• **TASK LIST**:
**1.** In the passage on U.S. policy toward Iran, who recently testified before Congress?
**2.** Please carry on the passage on U.S. policy toward Iran, picking up right after its last sentence.

··· EXCERPT TO READ ···

This is by no means a unanimous view. Karim Sadjadpour, another Iranian expert, recently testified before Congress that Iran’s domestic crisis is less salient than the conviction, shared by the Supreme Leader and other key regime elements, that “resistance against America,” along with “rejection of Israel’s existence,” are “inextricable elements of Iran’s revolutionary ideology,” and thus that the survival of the revolution — and their own survival — depend on perpetual hostility.
So any new bid by Washington to break the logjam would be a gamble — just as it would be for Rouhani. President Barack Obama has been conspicuously risk-averse on Iran, especially as there is a bipartisan consensus in favor of a policy of confrontation. After seeing his purely emblematic gestures (such as the New Year’s greetings he sent in the spring of 2009) batted away, Obama determined to err on the side of resoluteness. His policy has been to try to force Iran to cry uncle through escalating sanctions. Arguably, that policy indirectly lead to Rouhani’s election. Now the question is whether the administration is prepared to offer Rouhani’s negotiating team — as yet unappointed — the kind of concessions which might carry weight with the Supreme Leader.

··· PROVIDED INFORMATION ···

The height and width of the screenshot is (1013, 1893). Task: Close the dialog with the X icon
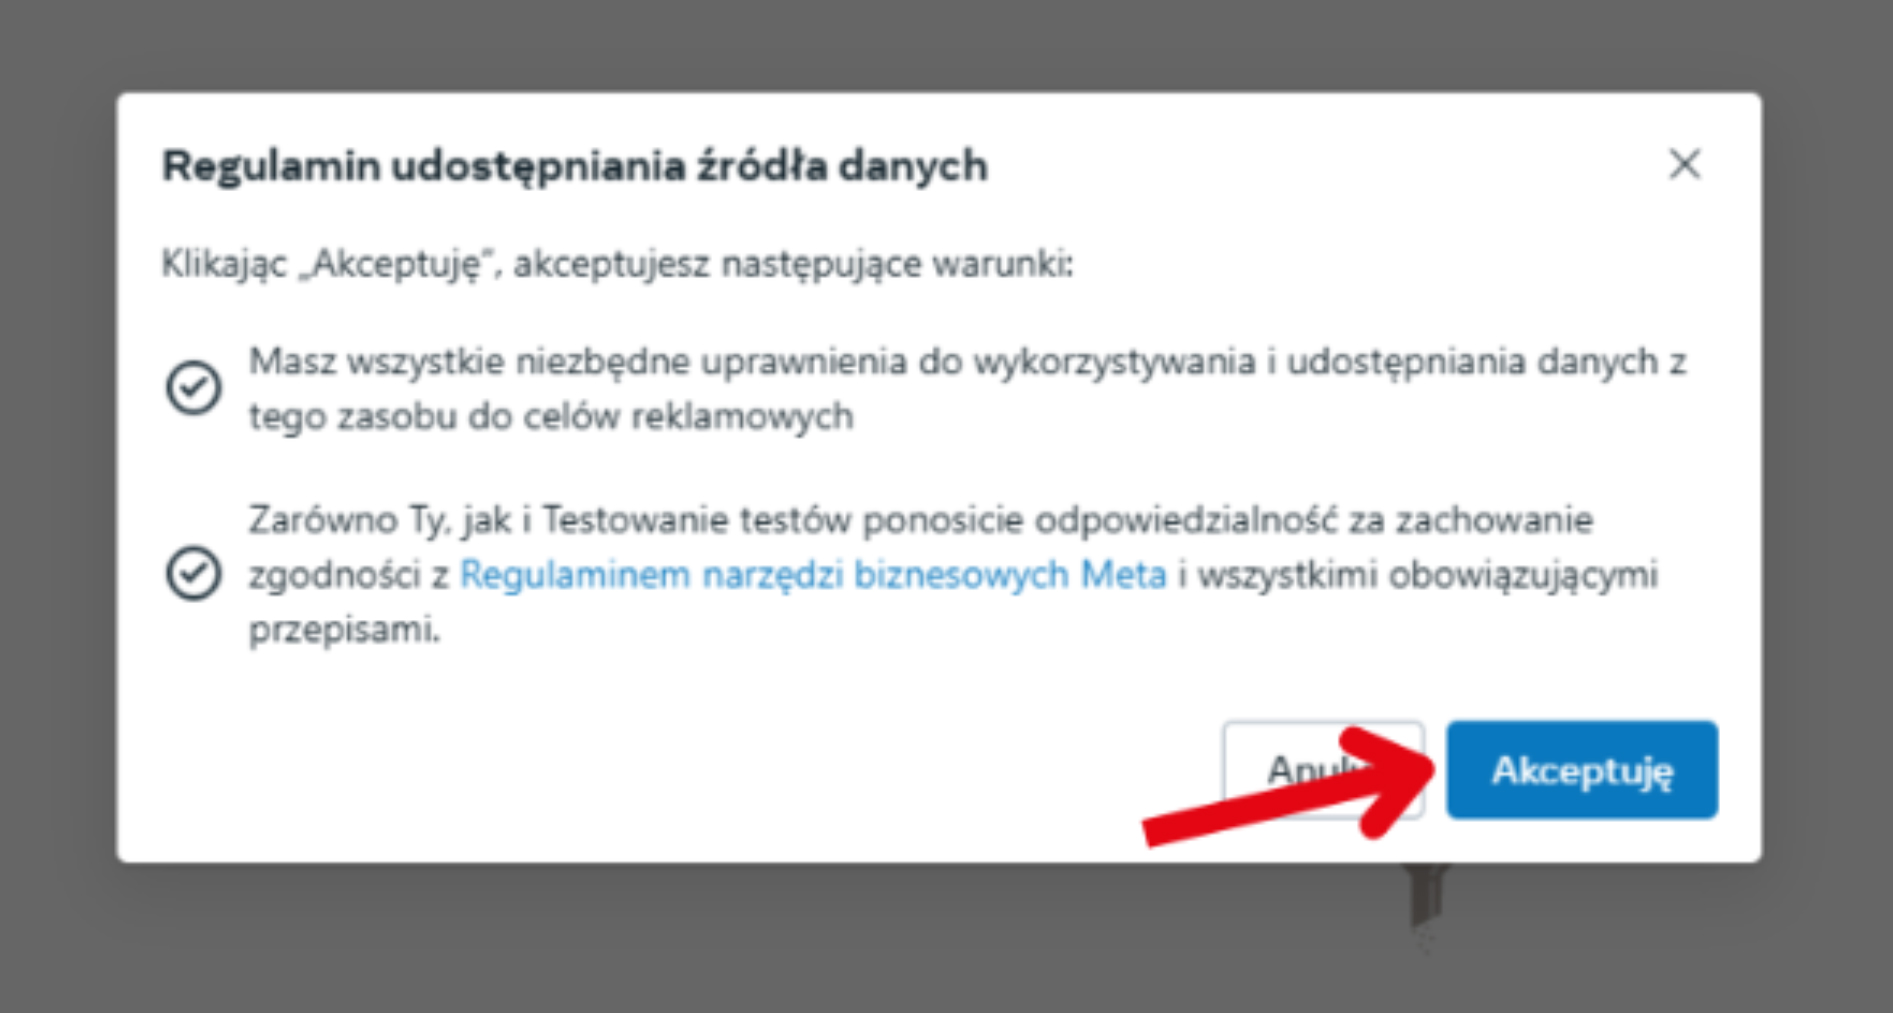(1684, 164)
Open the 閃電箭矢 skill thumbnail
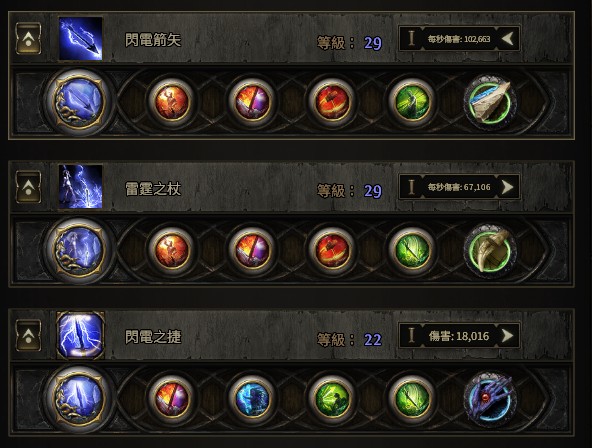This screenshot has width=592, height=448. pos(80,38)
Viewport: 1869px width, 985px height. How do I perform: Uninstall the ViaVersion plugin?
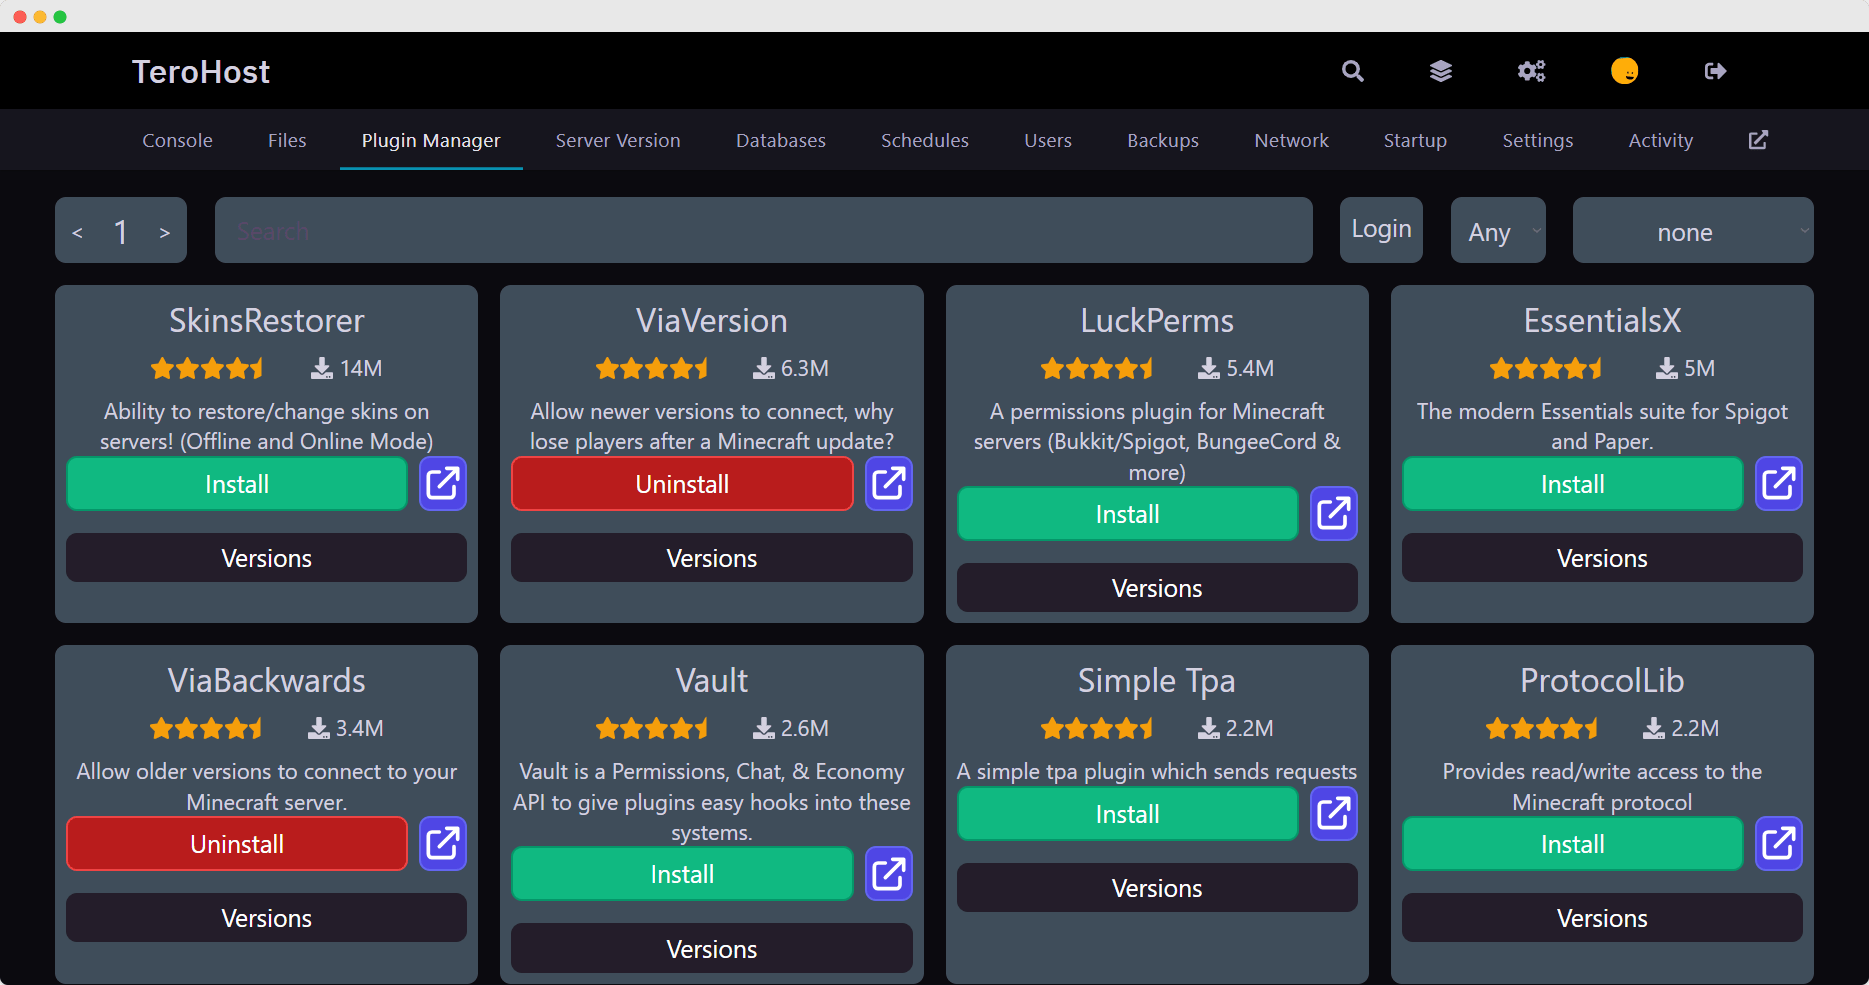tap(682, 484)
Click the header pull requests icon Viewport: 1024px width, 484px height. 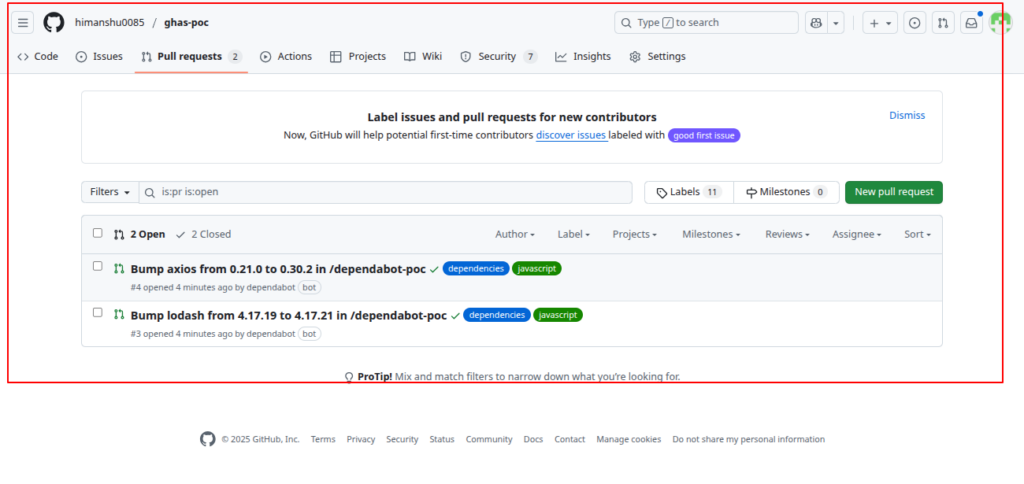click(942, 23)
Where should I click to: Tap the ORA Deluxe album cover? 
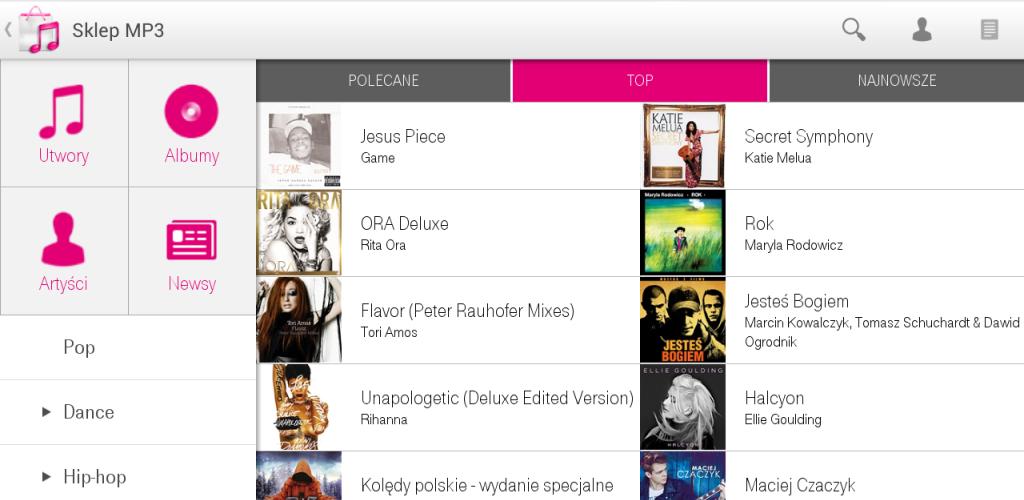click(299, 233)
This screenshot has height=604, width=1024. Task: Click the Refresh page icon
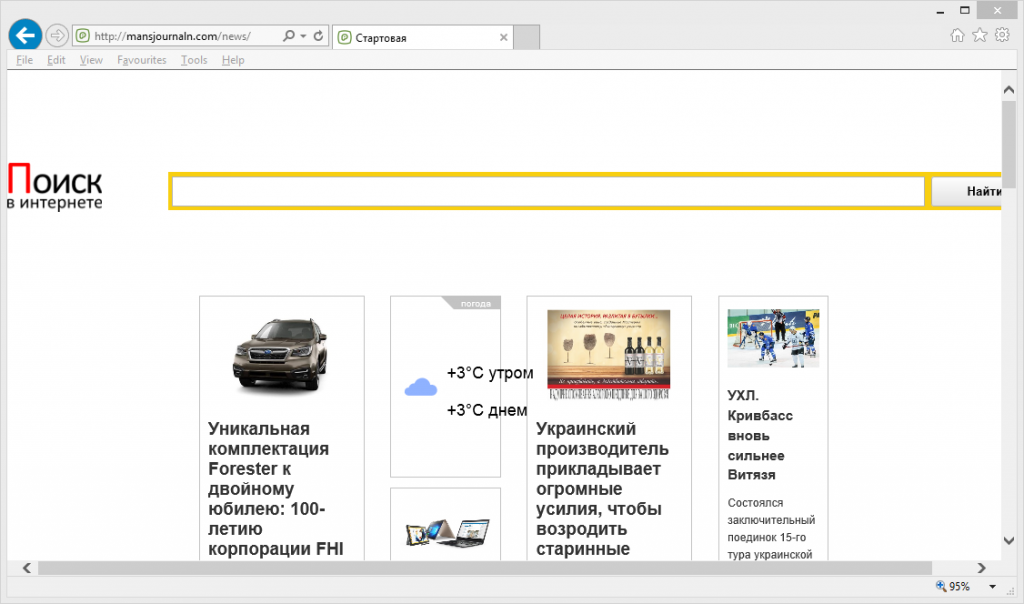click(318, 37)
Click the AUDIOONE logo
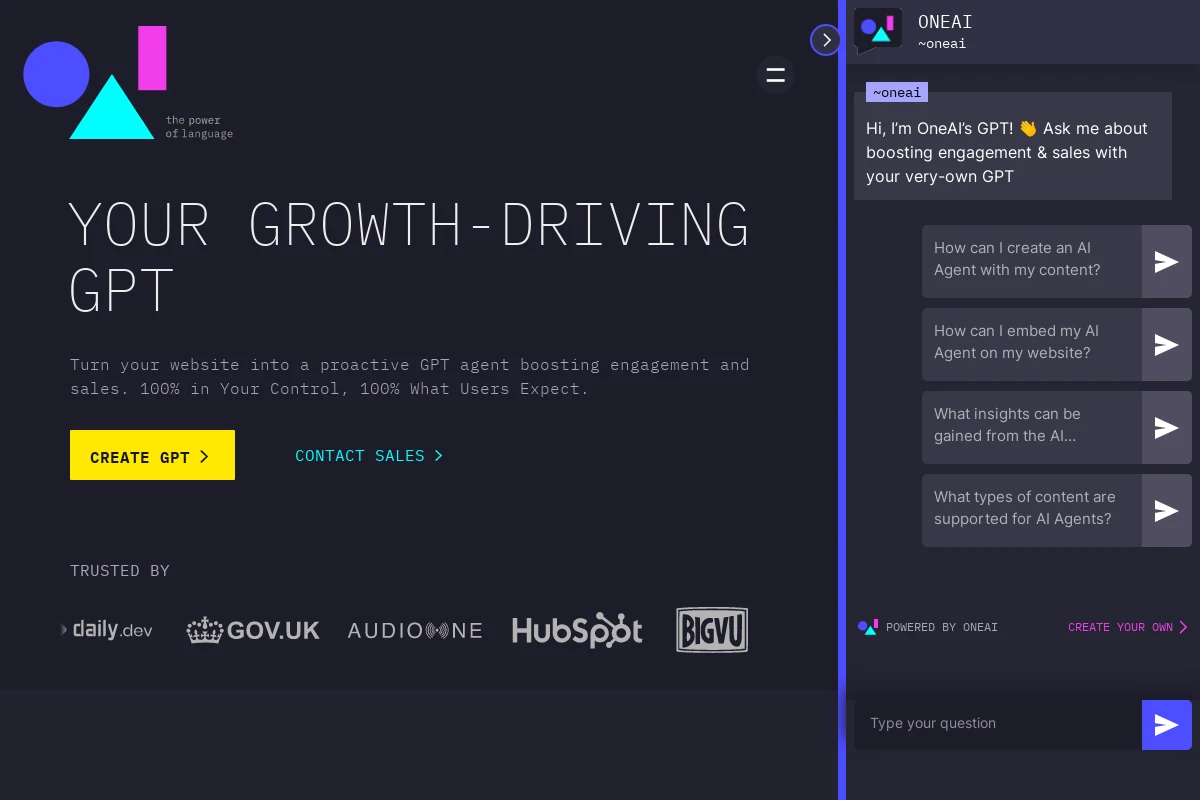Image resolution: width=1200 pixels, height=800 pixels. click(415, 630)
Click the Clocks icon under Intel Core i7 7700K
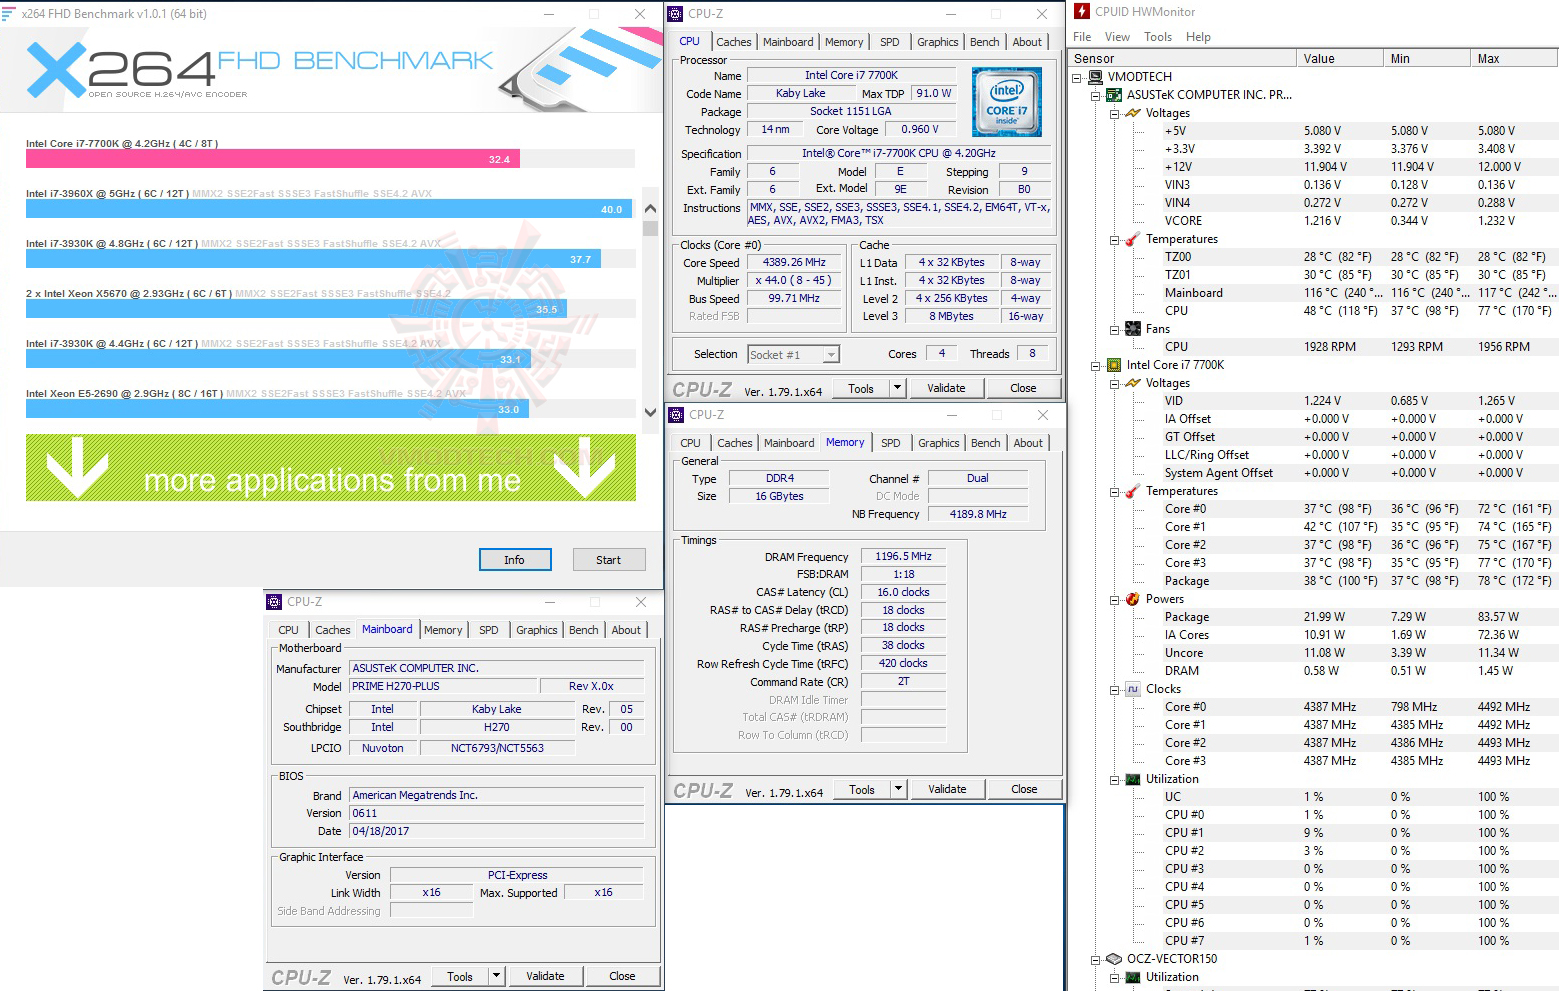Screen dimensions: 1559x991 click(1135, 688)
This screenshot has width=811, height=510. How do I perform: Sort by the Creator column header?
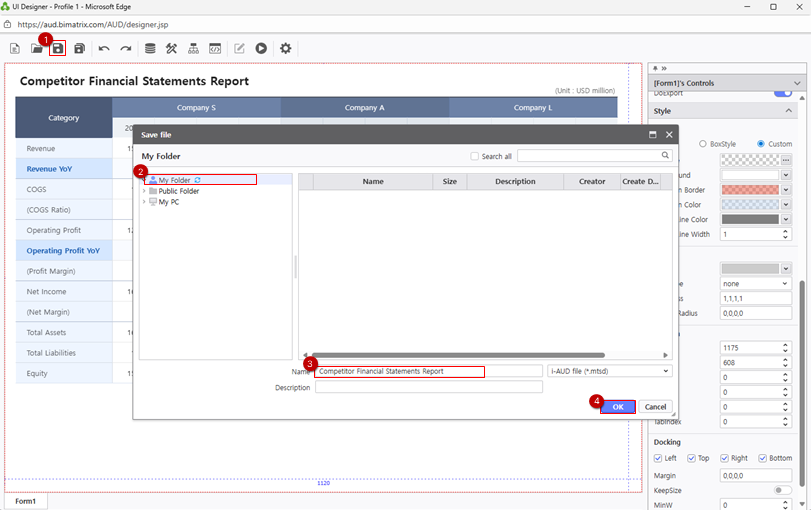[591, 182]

···

• **TASK RESPONSES**:
**1.** Karim Sadjadpour, another Iranian expert.

**2.**
Right now, Iran and the “P5 + 1” — the five members of the U.N. Security Council and Germany — are stalemated, like Dr. Seuss’s South-Going Zax and North-Going Zax, each waiting for the other to make the first move. Iran insists on an acknowledgment of its “right to enrich.” The P5 + 1 has no intention of conceding that notional right, and has demanded that Iran stop enriching nuclear fuel beyond the point needed for strictly civilian uses. In exchange, it has offered sanctions relief so modest that Iran has had very little inducement to negotiate seriously. The stand-off has to be broken by both sides. In an article in Foreign Policy, Robert Einhorn, the former State Department special adviser for nonproliferation and arms control, proposed that negotiators work out a long-term “road map” clarifying that Iran will be permitted to retain a nuclear-fuel program with international safeguards and offering phased sanctions relief, and then furnish immediate confidence-building measures in exchange for an end to fuel enrichment.
Is Obama prepared to make such a gamble, even in the face of angry protests from the right and from the Israel lobby? It seems not. A senior administration official told me, plainly: “Our fundamental position is where it is.” It’s true, this official adds, that with the election of Rouhani, “we are conceivably in a whole new place,” but “the onus is on Iran to give us some concrete response” to the current offer. Message from South-Going Zax to North-Going Zax: You go first. So the negotiations, if they ever restart, will go nowhere, but at least the West can continue to blame Iran.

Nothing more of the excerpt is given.